Вернувшись в кабинет после занятий, он помедлил в дверях, держа в одной руке ключ, а в другой — студенческие работы. В комнате пахло Витиным мылом. Самой ее уже не было, но записка с ежедневника исчезла. Нельсон бросил бумаги на стол, открыл буклет с расписанием и повел раскаленным пальцем по списку семинаров. Он нашел Витин — по Оскару Уайльду и тендеру — с номером аудитории. Семинар заканчивался через несколько минут, почти точно с заходом солнца.
Переход между Харбор-холлом и прилегающим лекционным корпусом был пуст, горели лампы дневного света, под ногами хлюпал нанесенный с улицы снег. Нельсон мысленно готовился к разговору. Что он скажет, когда наконец увидит Виту и коснется пальцем ее запястья? Можно разом покончить с ее карьерой, убрать ее, как Кугана. Разом избавить факультет от хлопот по ее увольнению, а Виту — от неловкости, расчистить себе дорогу.
Он поднялся по лестнице на третий этаж лекционного корпуса. Лампы мигали, то выхватывая из тьмы облицованный желтой плиткой коридор, то снова погружая его во мрак. Нельсон шел, сопровождаемый только эхом своих шагов. Может быть, ему следует коснуться Виты и сказать, чтобы она смирилась со своей… чем? Фемининностью? Маскулинностью? (Даже сейчас не удавалось думать о ней «он».) Взять ее за руку и сказать, чтобы она успокоилась, приняла себя такой, какая есть.
Однако больше всего его мучило любопытство. Кто такая Вита?
Нельсон заглянул в полуоткрытую дверь аудитории. Студенты уже ушли. За опущенными шторами в комнате было темнее, чем в коридоре; столы стояли шестиугольником, рядом теснились разномастные стулья.
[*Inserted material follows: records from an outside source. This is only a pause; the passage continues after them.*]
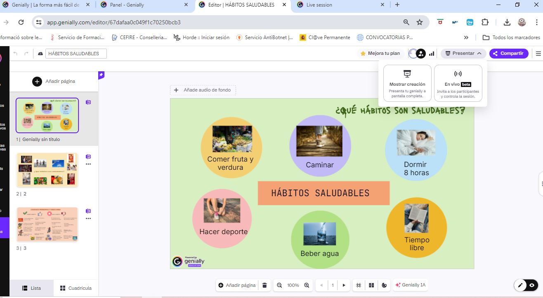Switch to Cuadrícula view tab
Viewport: 543px width, 298px height.
(76, 288)
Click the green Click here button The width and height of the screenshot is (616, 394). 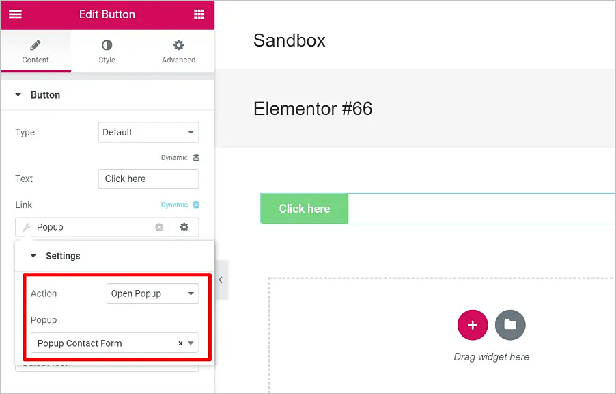point(305,209)
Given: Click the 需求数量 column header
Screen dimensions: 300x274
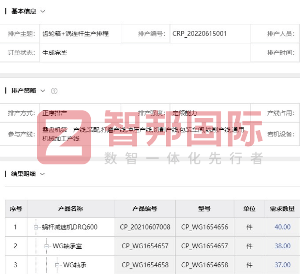Looking at the screenshot, I should 282,209.
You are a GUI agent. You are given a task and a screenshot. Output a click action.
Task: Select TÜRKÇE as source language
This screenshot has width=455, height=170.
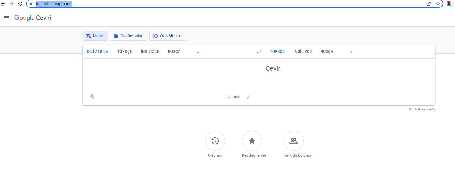point(124,51)
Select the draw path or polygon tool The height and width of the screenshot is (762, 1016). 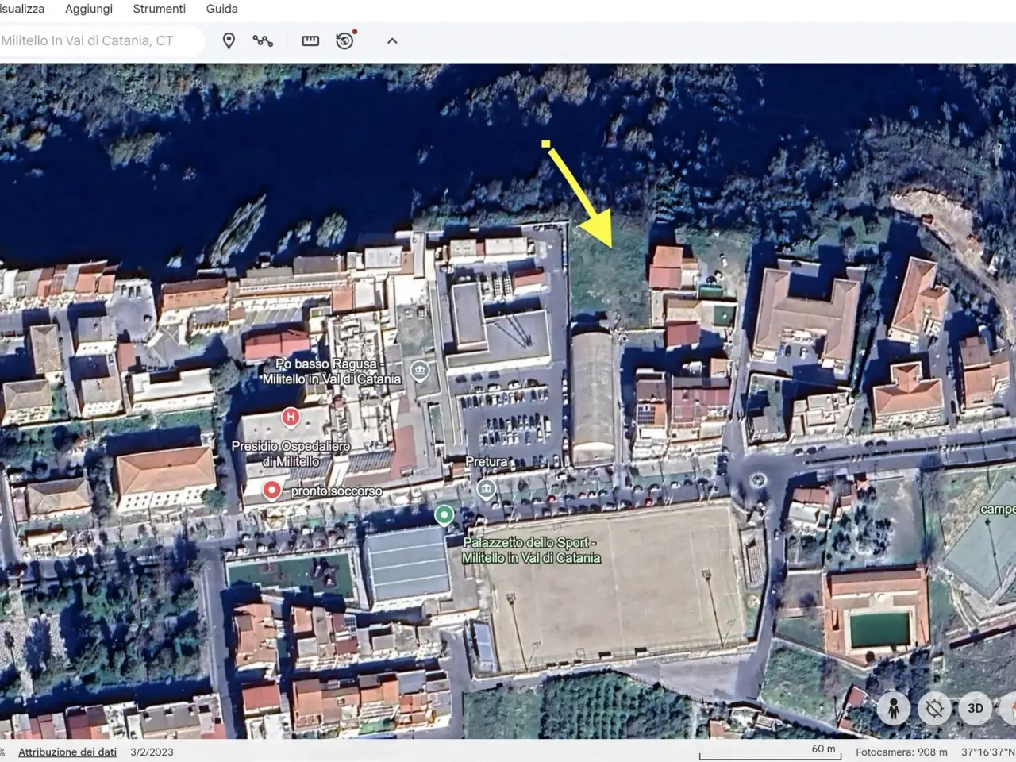coord(263,40)
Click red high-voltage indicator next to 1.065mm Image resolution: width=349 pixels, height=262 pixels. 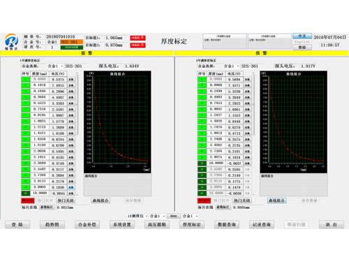coord(138,38)
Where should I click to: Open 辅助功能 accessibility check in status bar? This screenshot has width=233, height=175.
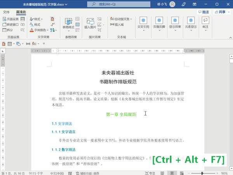[89, 173]
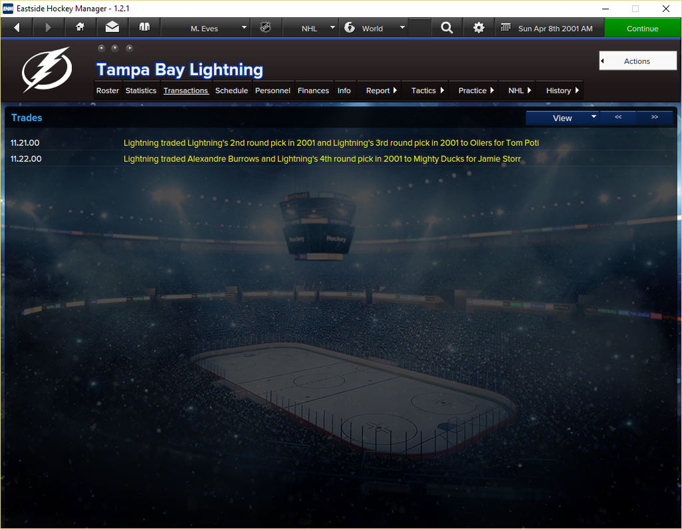Open the World dropdown menu
682x529 pixels.
[x=374, y=28]
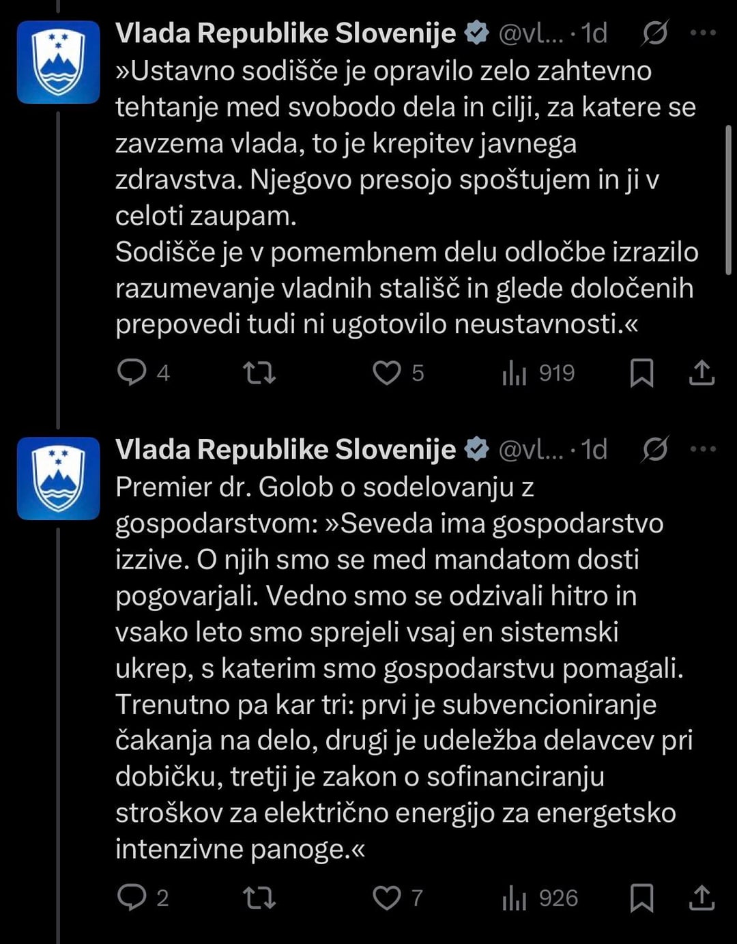737x944 pixels.
Task: Bookmark the Premier dr. Golob tweet
Action: click(x=641, y=898)
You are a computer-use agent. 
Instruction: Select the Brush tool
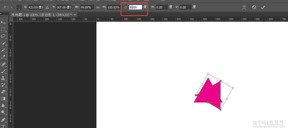[x=3, y=71]
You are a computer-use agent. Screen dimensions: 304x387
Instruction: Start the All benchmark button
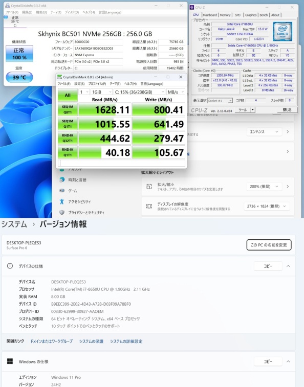68,95
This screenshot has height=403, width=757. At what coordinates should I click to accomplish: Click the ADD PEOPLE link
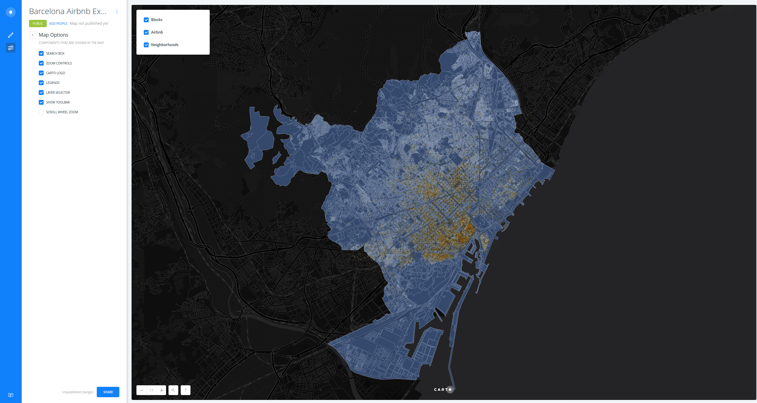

На столе лежали Витина сумка, блокнот и затрепанный экземпляр «De Profundis»[160]. Затаив дыхание, Нельсон услышал скрип губки по доске.
Нельсон часто гадал, какой из Виты преподаватель. На семинарах он у нее не бывал, но слышал про Витину суровость. Вечно недовольная начальством, она со студентами вела себя как строгий доктринер. Нельсон однажды видел программу, которая она раздавала на первом занятии, со списком слов — истина, красота, универсальный, книга, рассказ, автор, литературный, — которые запрещалось произносить под страхом немедленного вылета.
Интересно, пробовал ли кто? — подумал тогда Нельсон. Сегодня он рассудил, что никогда не узнает, и, войдя в аудиторию, прикрыл за собой дверь. В правом углу Вита методично вытирала доску маленькой губкой. Она чуть напряглась под его взглядом, хотя продолжала стирать мел, делая вид, будто не замечает Нельсона. Она привстала на цыпочки, чтобы дотянуться до верху, и Нельсон машинально скользнул взглядом по линии ее груди, талии, бедра и лодыжки. На Вите были обычные мешковатые брюки и бесформенный свитер; Нельсон не заметил никаких признаков пола, того или другого.
Он запер дверь. При звуке щелчка Вита неубедительно вздрогнула.
— Нельсон! — ахнула она и сжала губку двумя руками.
— Вита. — Нельсон оперся на дверь, сцепив пальцы на ручке у себя за спиной.
— Вы меня напугали. — Вита попятилась, прижимая губку к свитеру.
— Н-да? — спросил Нельсон.
Он не шевелился, но Вита продолжала пятиться.
— Я получила вашу записку. Зачем вы хотели меня видеть?